# Stated exercise
Format the listing as a Markdown table with the columns "Row" and "Line." Begin at the line that contains "Task: Open the АЕК Ларнака team link", continue through the end of the listing, number each line, and omit blank lines and pictures.

Click-target listing
--*--

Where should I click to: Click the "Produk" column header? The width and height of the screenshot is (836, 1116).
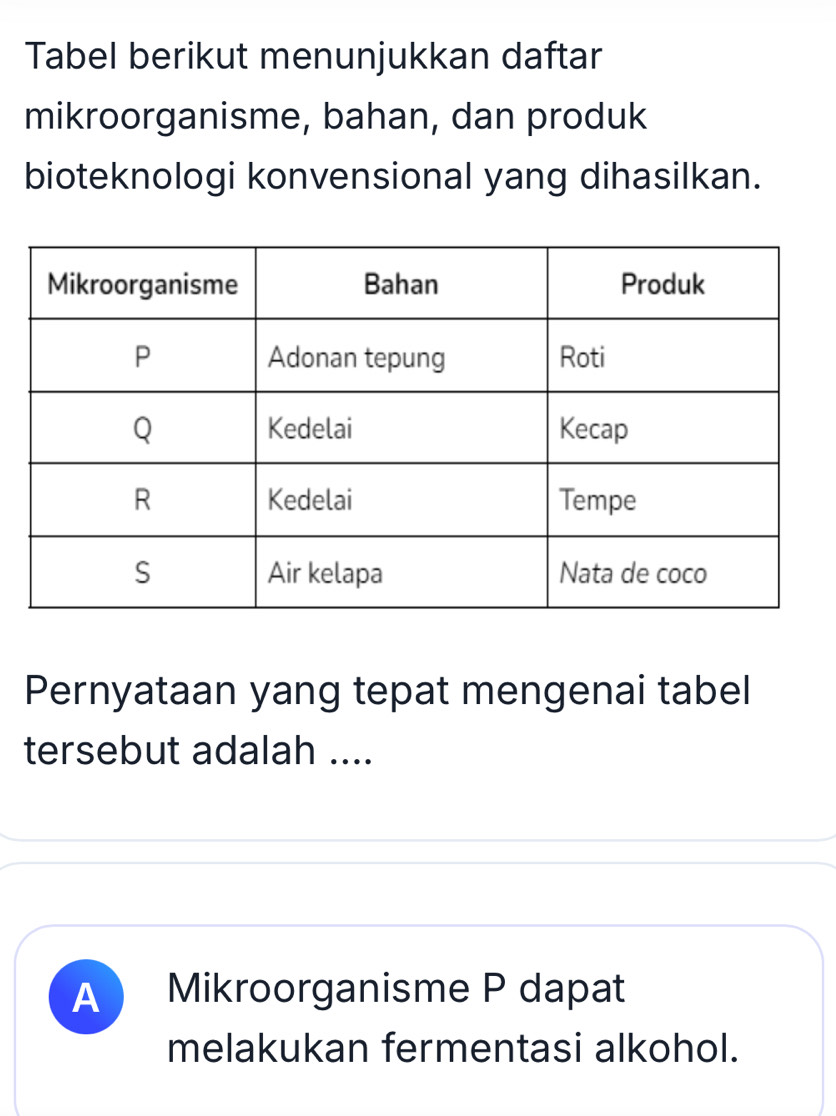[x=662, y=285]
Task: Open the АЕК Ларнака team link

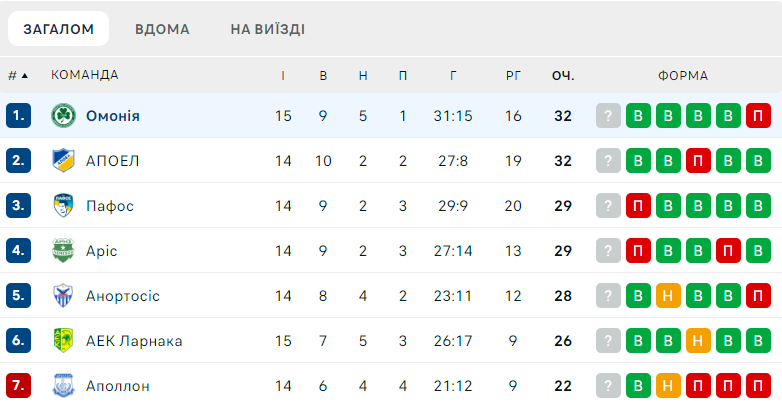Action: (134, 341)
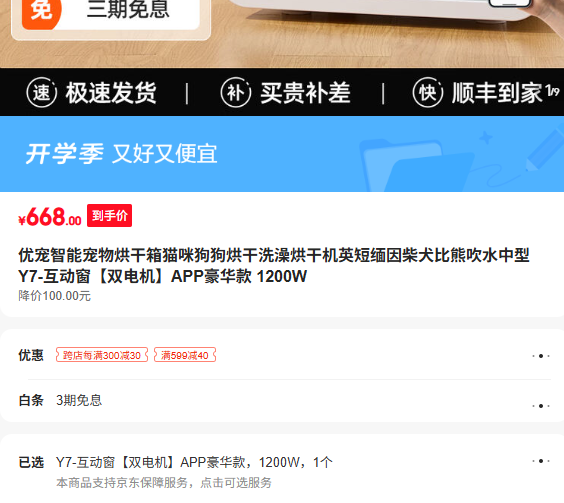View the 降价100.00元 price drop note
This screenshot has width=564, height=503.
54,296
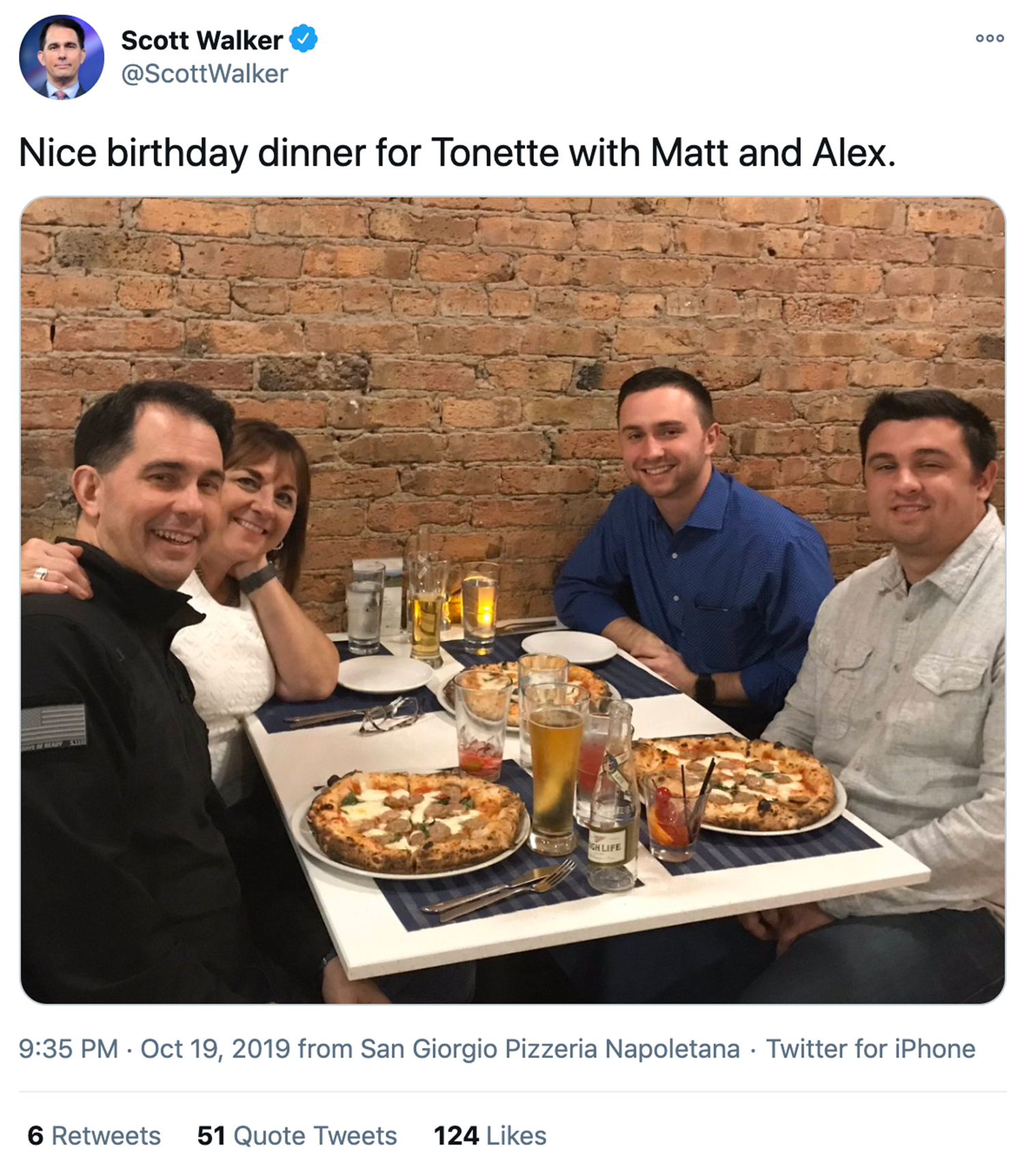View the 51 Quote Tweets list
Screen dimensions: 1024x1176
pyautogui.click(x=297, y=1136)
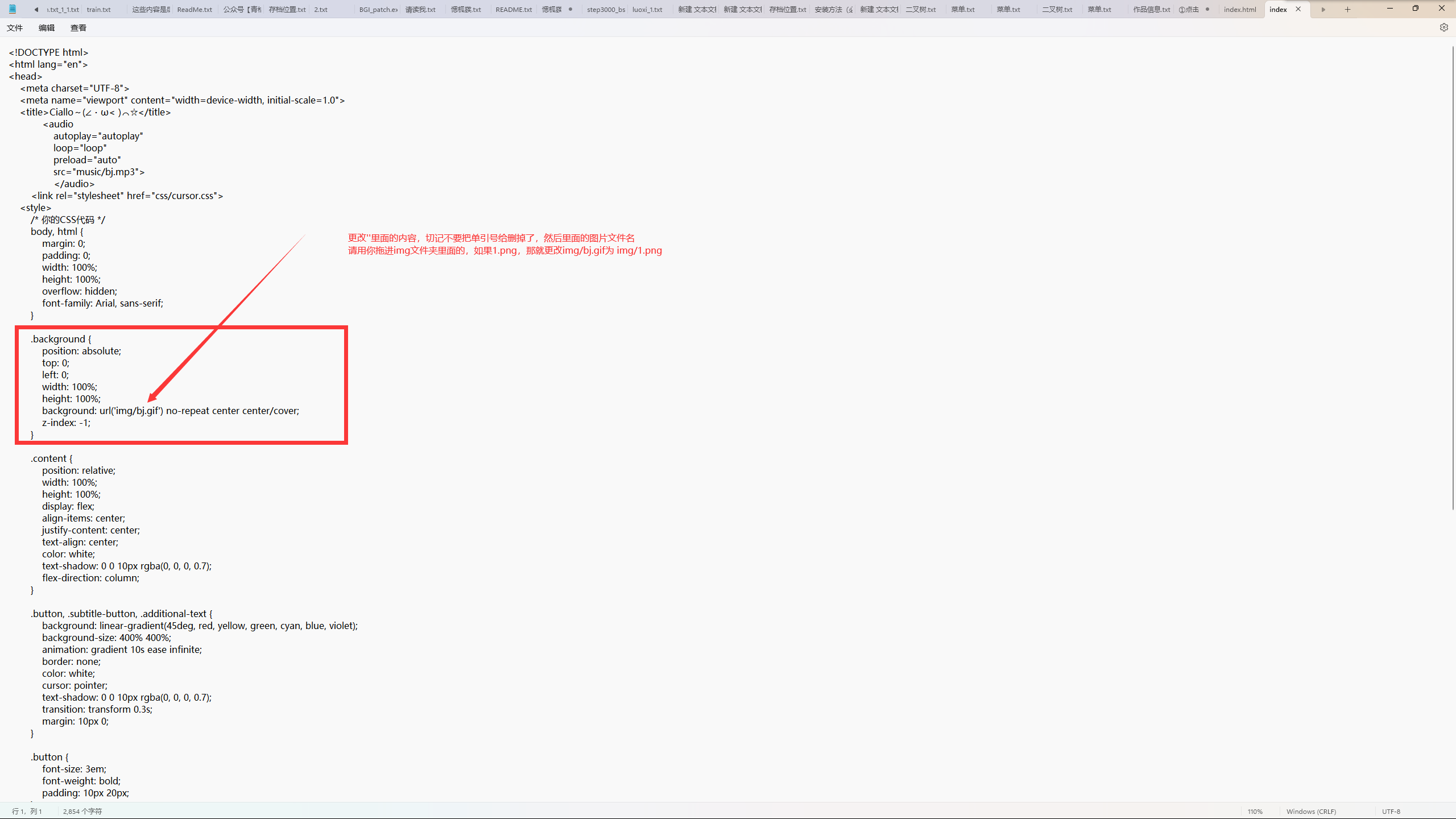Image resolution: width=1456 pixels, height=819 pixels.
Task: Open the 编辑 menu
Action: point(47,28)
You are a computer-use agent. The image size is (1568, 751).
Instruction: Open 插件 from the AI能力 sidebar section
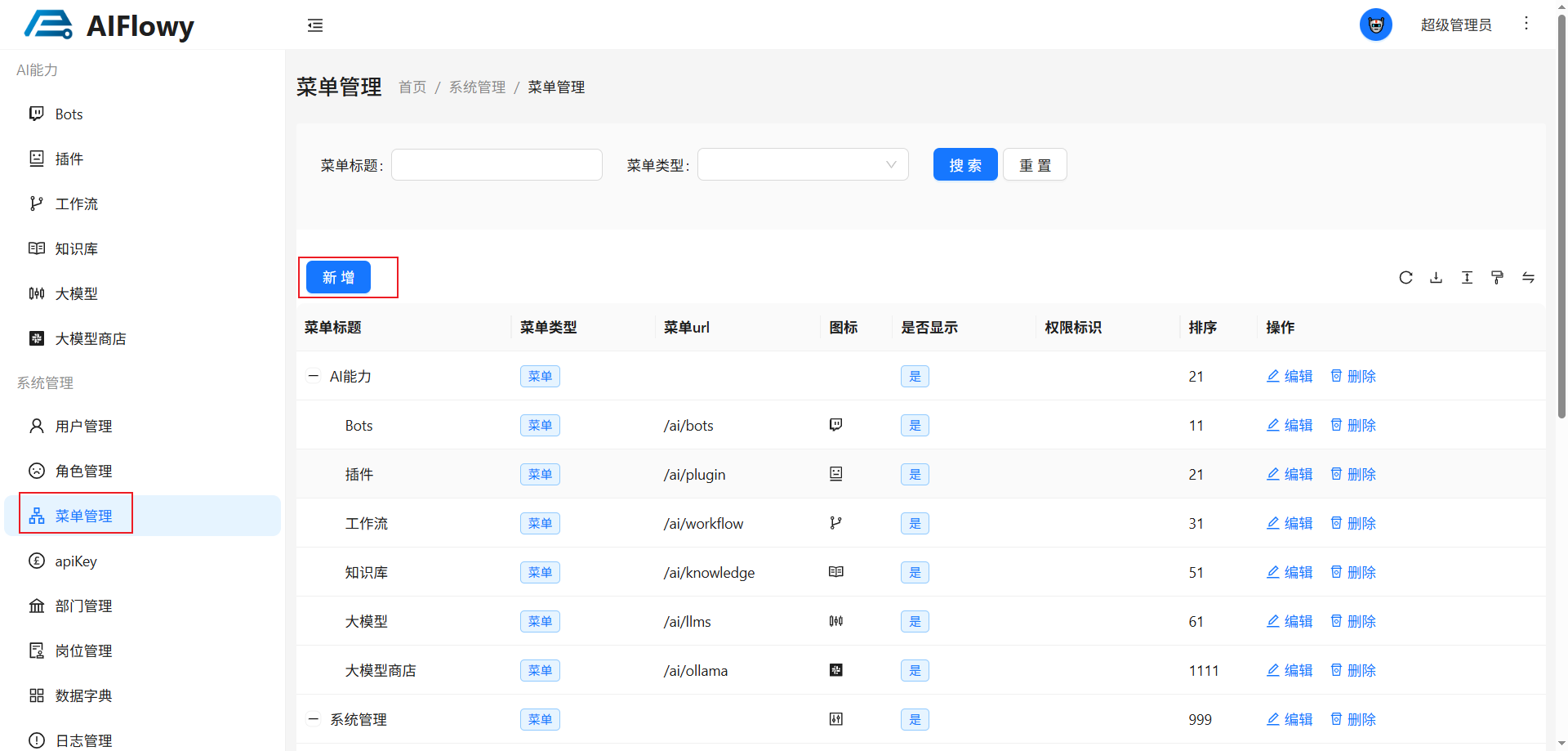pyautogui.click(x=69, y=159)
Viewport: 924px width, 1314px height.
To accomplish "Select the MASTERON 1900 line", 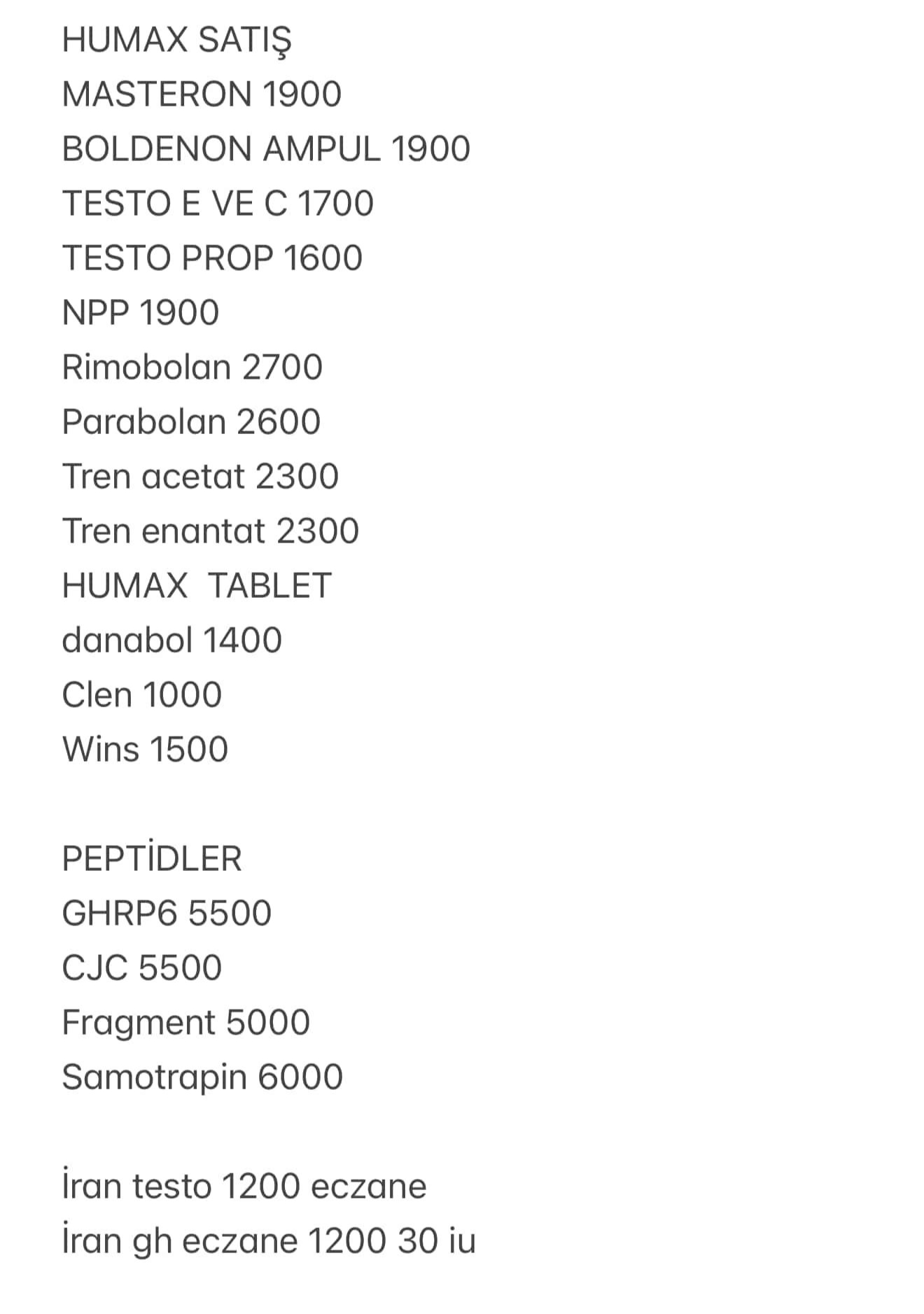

--*--

# Full output
| Row | Line |
|---|---|
| 1 | Task: Open the АЕК Ларнака team link |
| 2 | Action: (134, 341) |
| 3 | View the 降价100.00元 price drop note |
| 4 | This screenshot has width=564, height=503. |
| 5 | 54,296 |
| 6 | View the 51 Quote Tweets list |
| 7 | Screen dimensions: 1024x1176 |
| 8 | pyautogui.click(x=297, y=1136) |
| 9 | Image resolution: width=1456 pixels, height=819 pixels. |
| 10 | Task: Open the 编辑 menu |
| 11 | Action: point(47,28) |
| 12 | You are a computer-use agent. The image size is (1568, 751). |
| 13 | Instruction: Open 插件 from the AI能力 sidebar section |
| 14 | pyautogui.click(x=69, y=159) |
| 15 | Viewport: 924px width, 1314px height. |
| 16 | To accomplish "Select the MASTERON 1900 line",  |